La commission a approuvé enfin le dispositif de plafonnement, d'éco-conditionnalité et de modulation des aides préconisé par la Commission européenne, moyen de parvenir à la meilleure répartition des aides, à laquelle nous tenons tous, ainsi qu'à une plus grande intégration dans la politique agricole commune des préoccupations d'emploi et d'environnement.

Sur tous ces points, on le voit, les suggestions de la délégation pour l'Union européenne et de la commission de la production et des échanges se sont très largement recoupées.

Je terminerai en évoquant à nouveau le compromis du 11 mars. Il est certain que le travail accompli reste inachevé et que des améliorations doivent encore être obtenues.

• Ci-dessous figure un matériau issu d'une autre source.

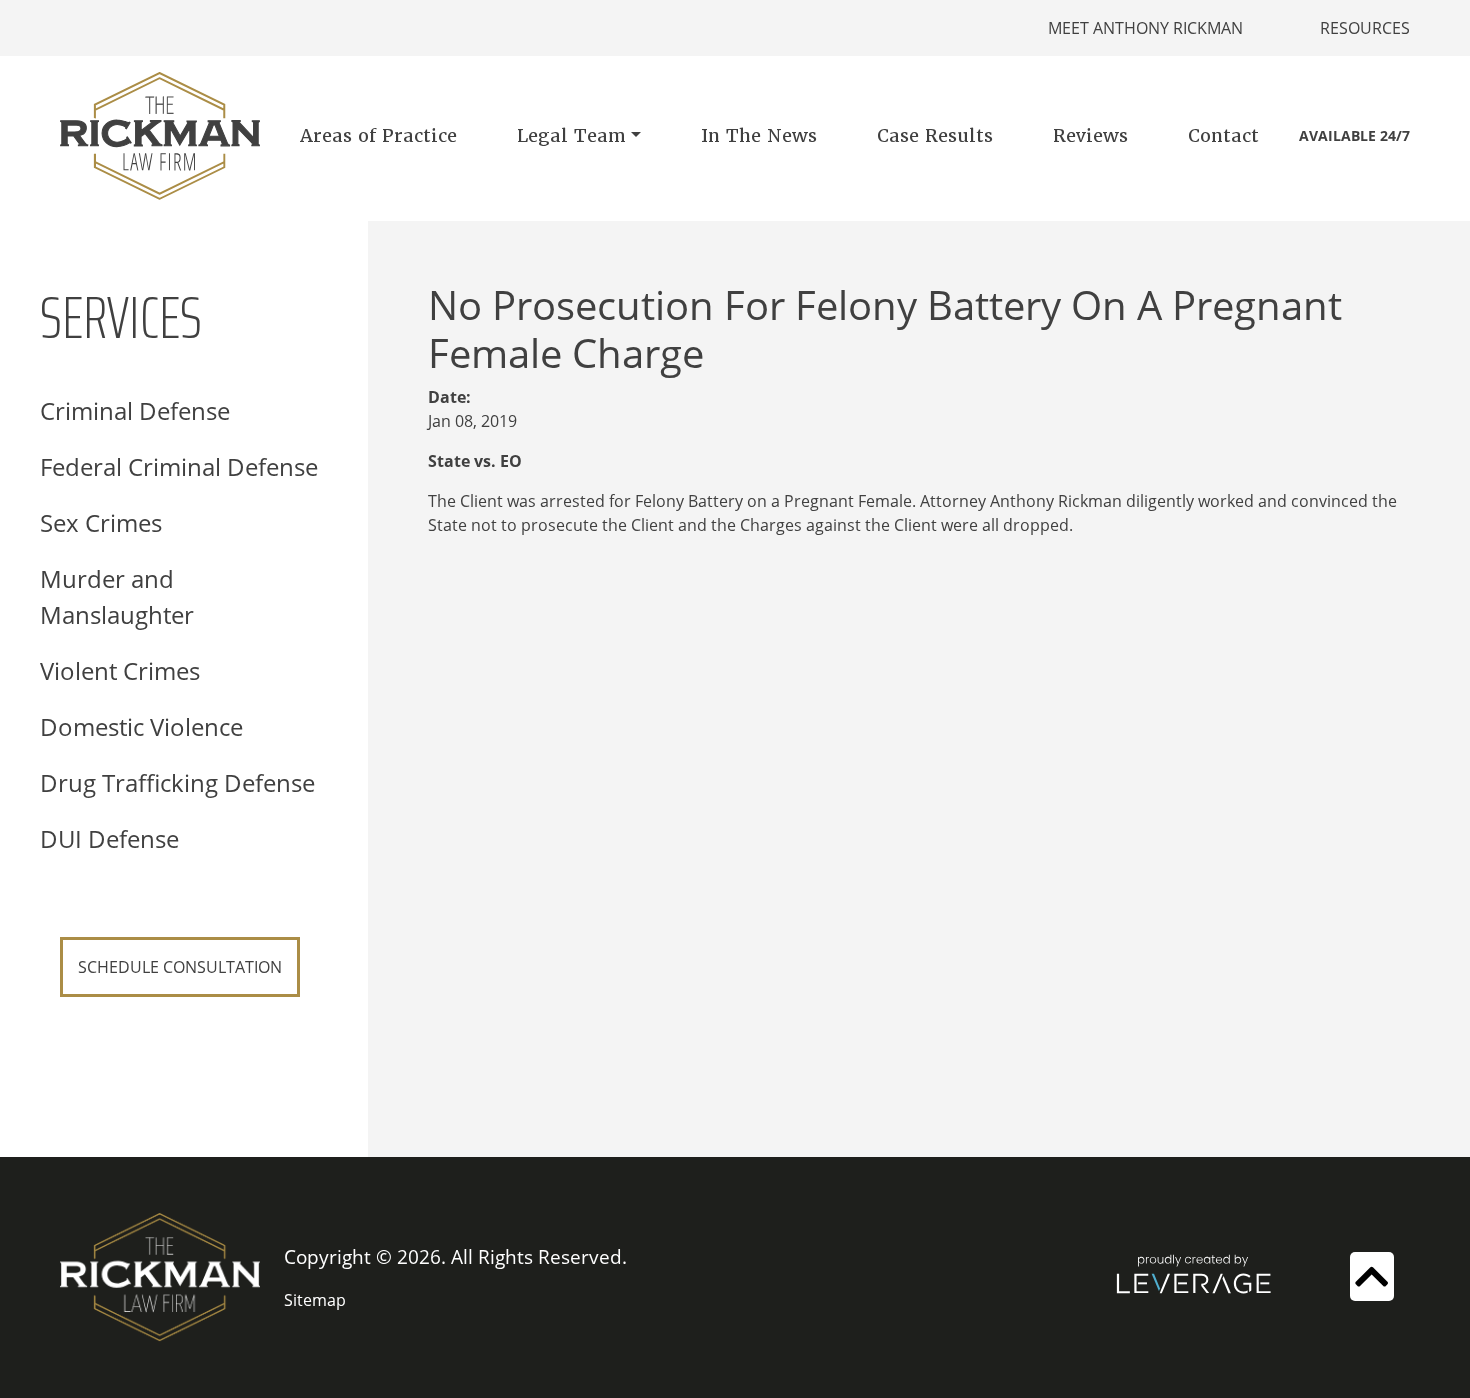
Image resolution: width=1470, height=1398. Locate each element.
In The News (759, 135)
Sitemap (315, 1300)
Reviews (1090, 135)
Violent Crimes (120, 670)
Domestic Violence (141, 726)
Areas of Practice (378, 135)
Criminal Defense (135, 410)
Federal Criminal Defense (179, 466)
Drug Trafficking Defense (177, 782)
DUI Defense (109, 838)
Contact (1223, 135)
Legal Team (571, 135)
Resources (1365, 28)
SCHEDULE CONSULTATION (180, 967)
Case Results (935, 135)
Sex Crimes (101, 522)
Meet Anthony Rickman (1145, 28)
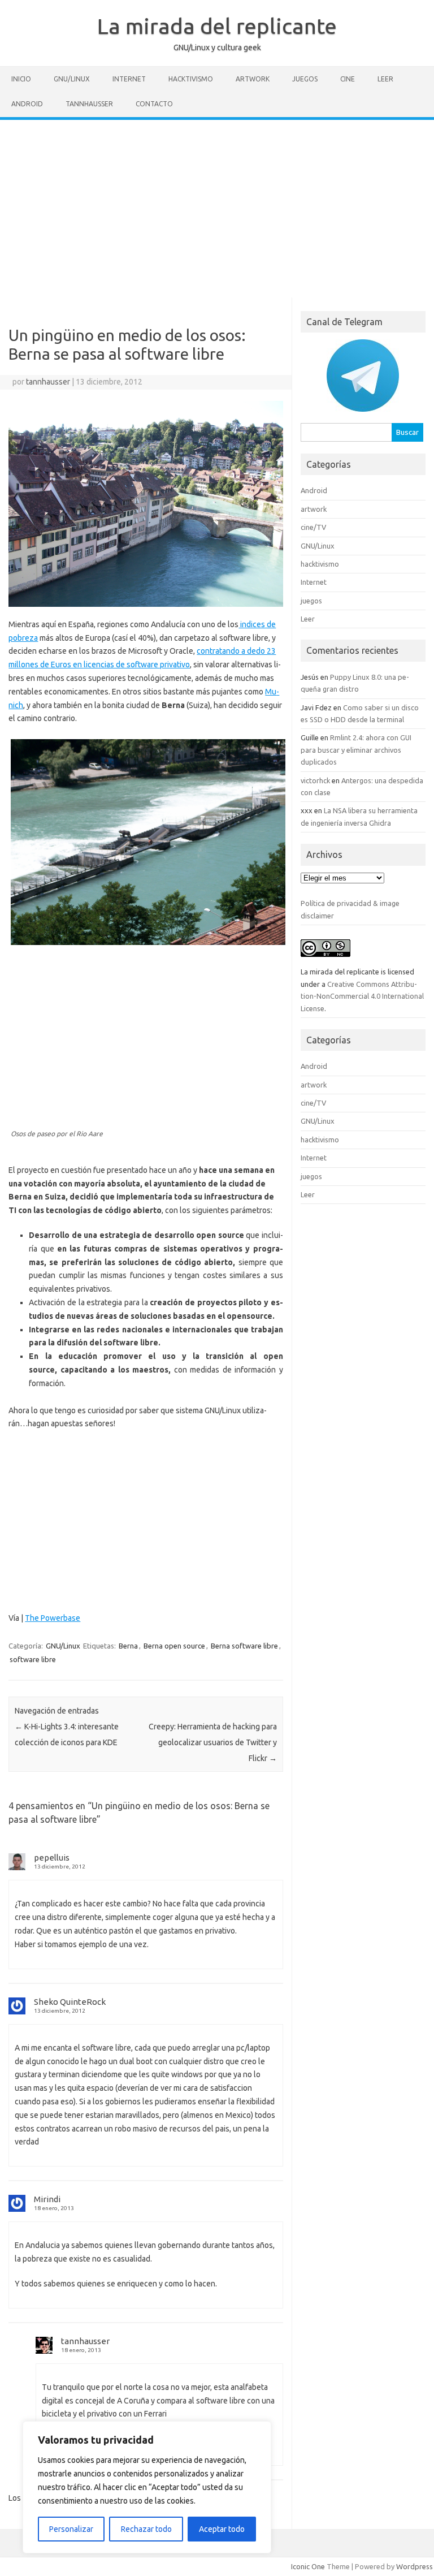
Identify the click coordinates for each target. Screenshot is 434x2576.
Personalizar (71, 2529)
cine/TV (313, 527)
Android (27, 103)
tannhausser (48, 381)
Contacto (154, 103)
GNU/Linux (72, 79)
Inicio (21, 79)
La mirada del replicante (217, 26)
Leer (385, 79)
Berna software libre (244, 1646)
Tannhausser (89, 103)
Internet (129, 79)
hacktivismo (190, 79)
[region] (147, 2487)
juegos (305, 79)
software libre (33, 1659)
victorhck (315, 780)
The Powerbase (52, 1618)
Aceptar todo (222, 2529)
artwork (253, 79)
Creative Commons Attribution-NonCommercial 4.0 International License (362, 996)
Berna (128, 1646)
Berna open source (174, 1646)
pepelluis (52, 1857)
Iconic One (308, 2566)
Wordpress (414, 2566)
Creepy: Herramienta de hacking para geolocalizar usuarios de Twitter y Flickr (213, 1742)
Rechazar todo (146, 2529)
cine (347, 79)
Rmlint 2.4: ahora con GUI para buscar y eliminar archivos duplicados (356, 749)
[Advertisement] (217, 205)
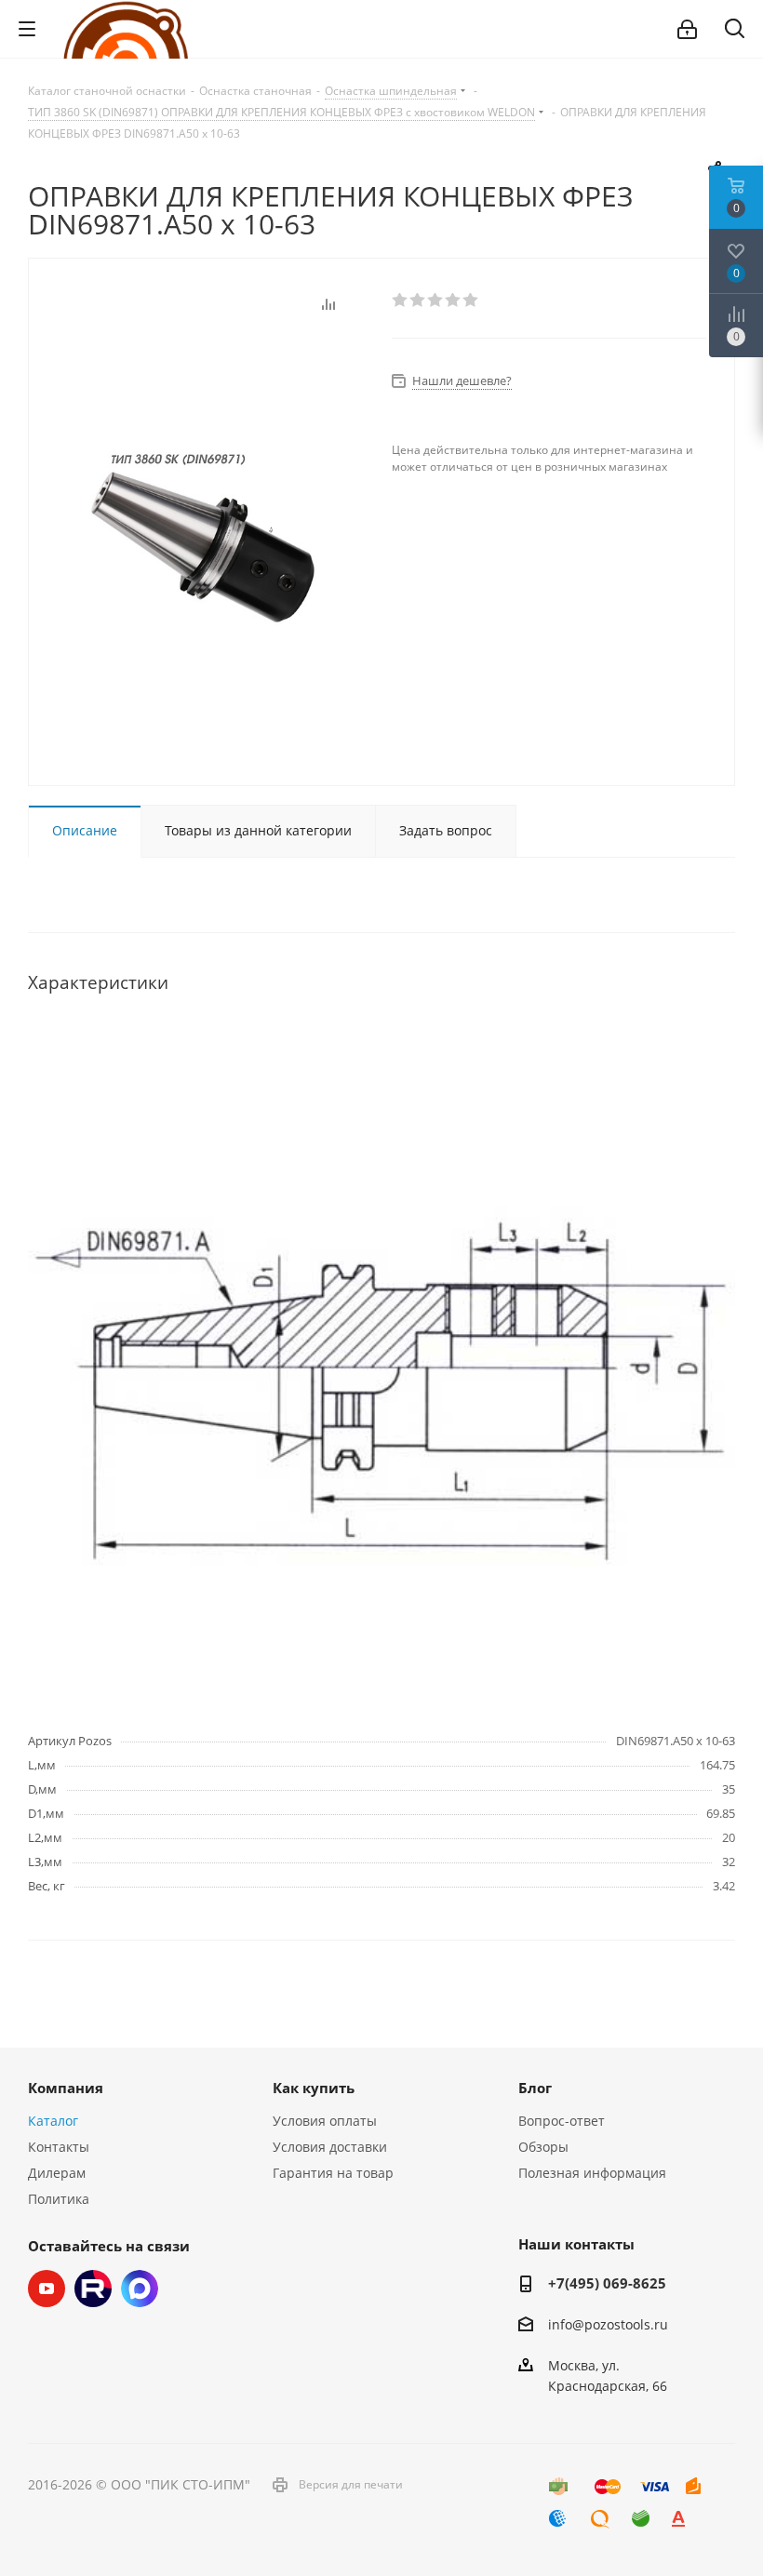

La dégressivité des aides proposée par la France doit selon moi continuer à être défendue.

Plusieurs points positifs semblent acquis dans la négociation.

Tel est le cas de l'abandon du cofinancement, qui, je le rappelle, constituait une orientation remettant en cause la politique agricole commune.

Tel est le cas de la baisse limitée des prix de la viande bovine. Rappelons que la profession demandait 15 % et que la Commission européenne avait proposé 30 %, tel est le cas également des mesures concernant le troupeau de vaches allaitantes, qui est bien pris en compte.

Tel est le cas pour l'organisation commune du marché du vin. On en a peu parlé dans la presse et dans l'opinion, mais la négociation a permis d'arriver à un bon accord.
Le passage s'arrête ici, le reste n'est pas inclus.